PERICLES Extraction Tool

The PERICLES Extraction Tool (PET) captures information about the environment in which digital objects are created and modified. The nature of this information depends on the extraction modules used and how they have been configured. The following are some examples of information that can be collected:

  • List of open files at any given time
  • Changes made to certain tracked files, and when they occurred
  • System and platform information
  • External font dependencies for PDFs

Modules may be used on demand ('snapshot mode') or set to work continuously in the background (as 'daemons') to monitor changes, logging the information for later use. The information gathered is intended to support the validation, evaluation, preservation and re-use of the digital objects in question. The tool is aimed at researchers or workstation administrators.

Provider

The tool was developed by the PERICLES, a project funded under the 7th Framework Programme of the European Commission.

Licensing and cost

The tool is free of charge to download and use. The source code is released under the Apache Licence version 2.0.

Development activity

Version 1.0 of the tool was released on 31 October 2014. It will continue to be developed by the PERICLES project, which runs until February 2017.

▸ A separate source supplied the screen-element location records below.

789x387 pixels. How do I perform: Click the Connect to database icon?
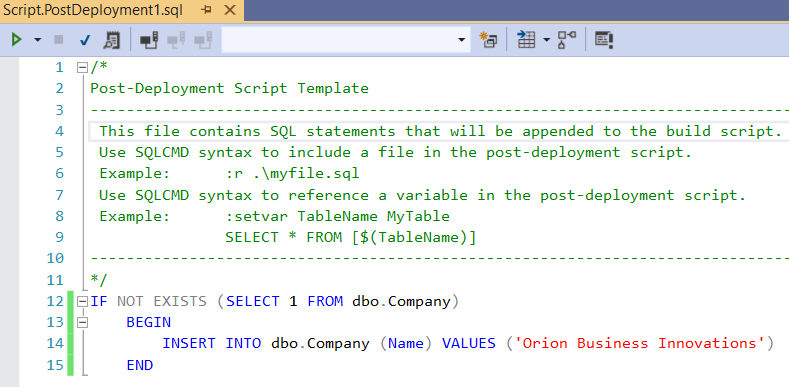coord(149,40)
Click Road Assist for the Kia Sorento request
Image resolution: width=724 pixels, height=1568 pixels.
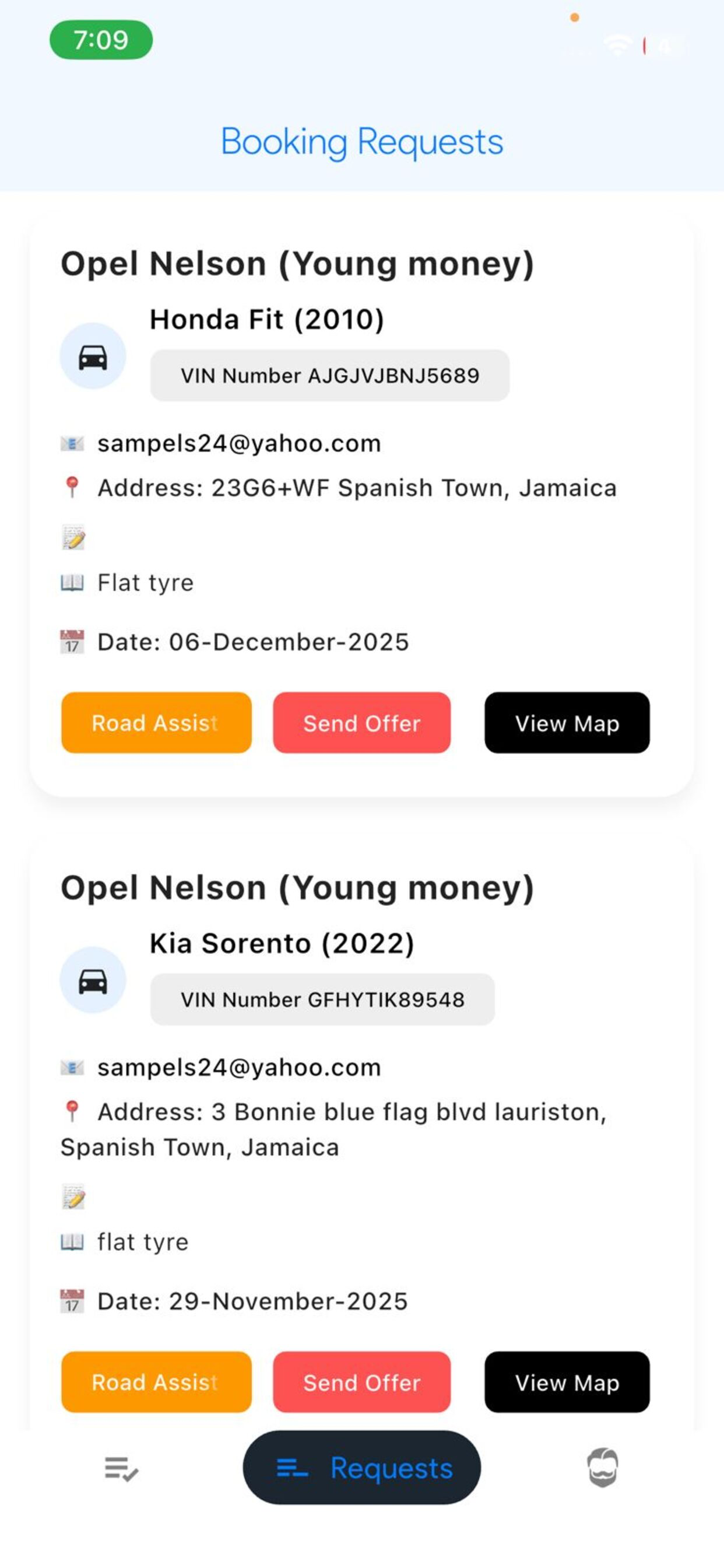pyautogui.click(x=156, y=1382)
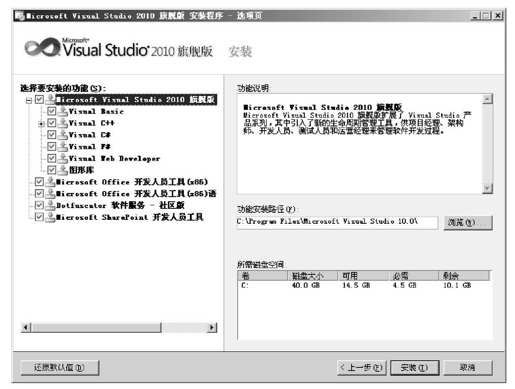The width and height of the screenshot is (515, 389).
Task: Select Microsoft Office developer tools (x86) item
Action: tap(132, 182)
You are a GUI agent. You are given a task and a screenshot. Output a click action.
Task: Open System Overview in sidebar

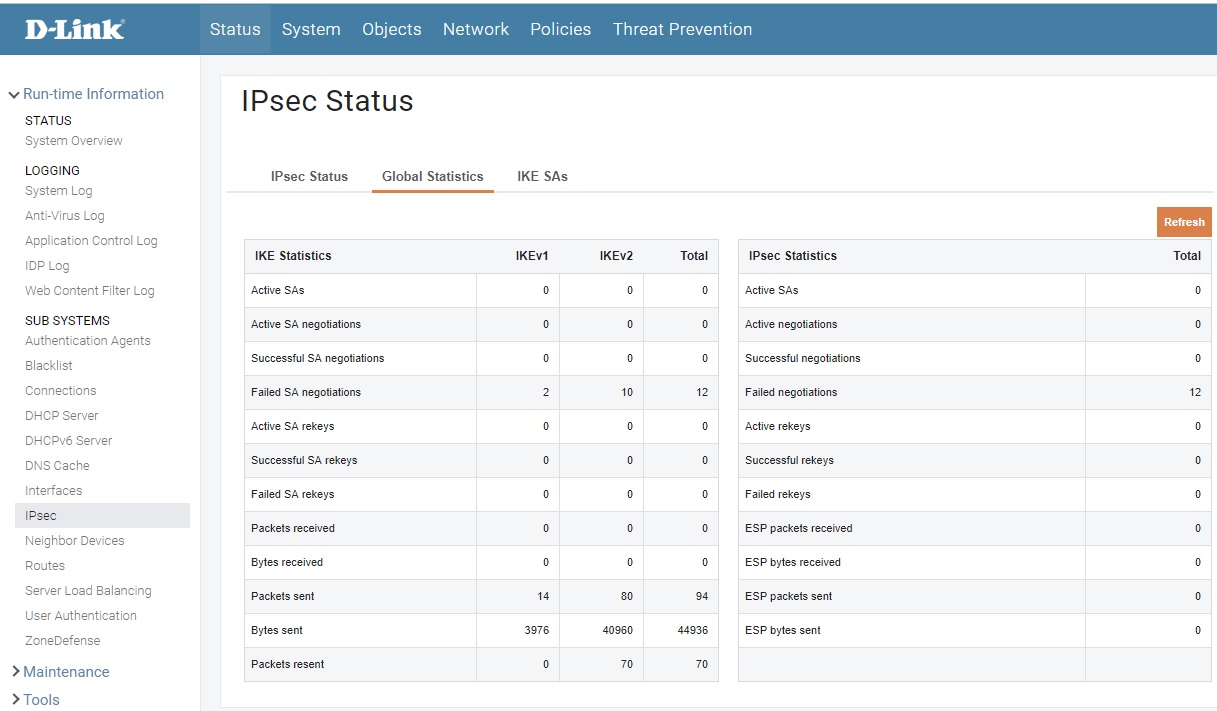(x=74, y=141)
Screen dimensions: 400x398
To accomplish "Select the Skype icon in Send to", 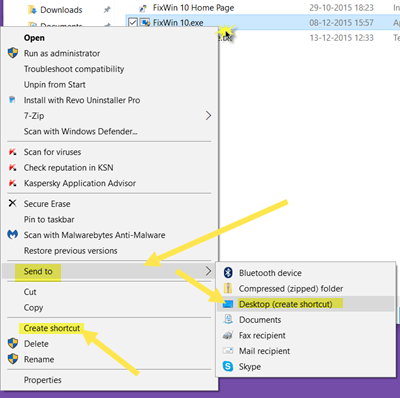I will pos(228,366).
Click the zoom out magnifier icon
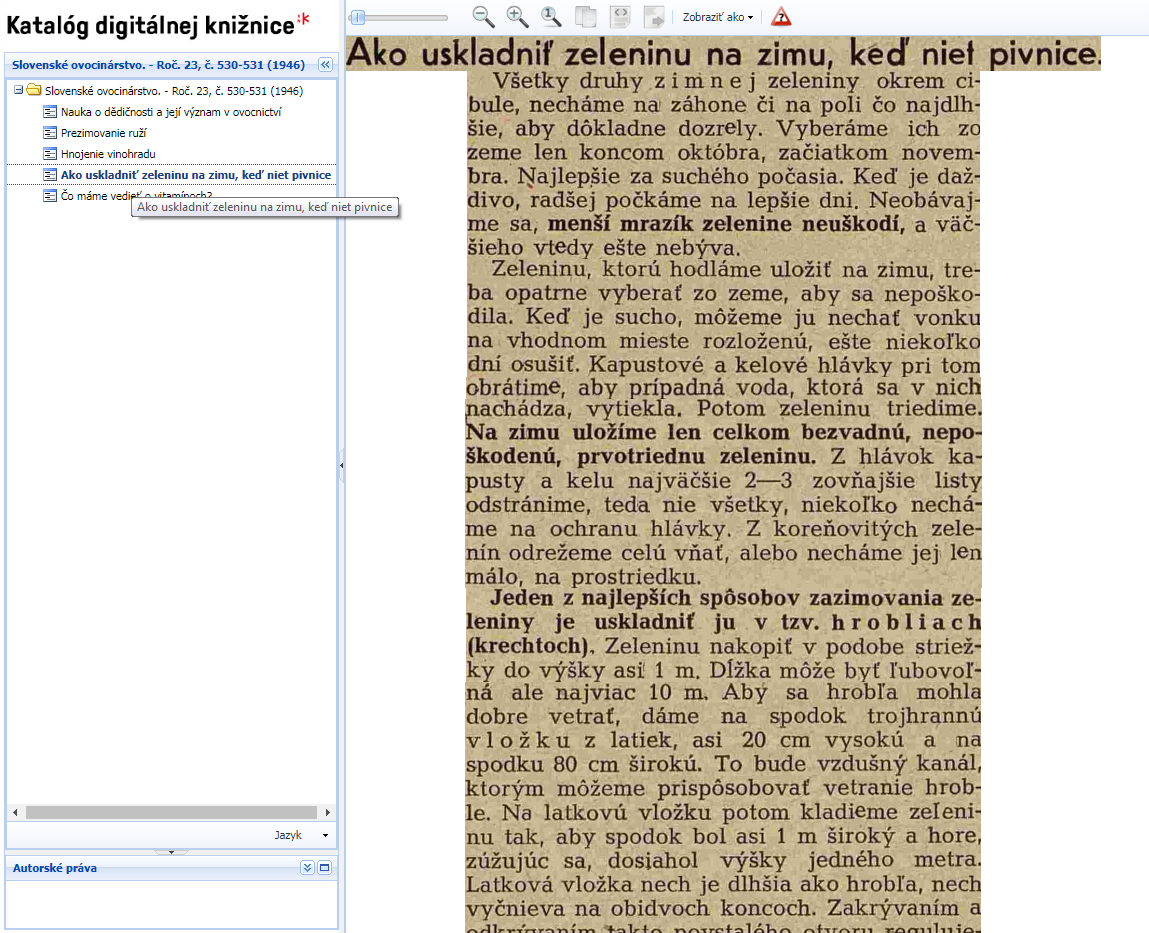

Platform and interoperability

The tool requires Java 7 or higher to be installed. It is otherwise platform independent, though by their nature some extraction modules can only be used on certain operating systems. For example, the 'lsof' module may be used on UNIX-like operating systems but not Windows, for which a roughly equivalent 'handle' module is provided. Results may be exported as XML or JSON.

Documentation

A Quick start guide is provided for users, alongside an overview of what the tool does, how it works, and how it might be used. There is also more detailed documentation aimed at developers.

Usability

The tool has a graphical user interface that will suit most users, though it can also be used from the command line. The developers warn that it has not been extensively tested and may require careful configuration to achieve useful results in any given context.

Expertise required

Running the software is straightforward. The configuration of modules and daemons, however, involves editing JSON files and may thus seem unintuitive.

Standards compliance

The tool relies on commonly supported data structures like JSON and XML, and supports several storage backends.

Last reviewed: 
14 November, 2014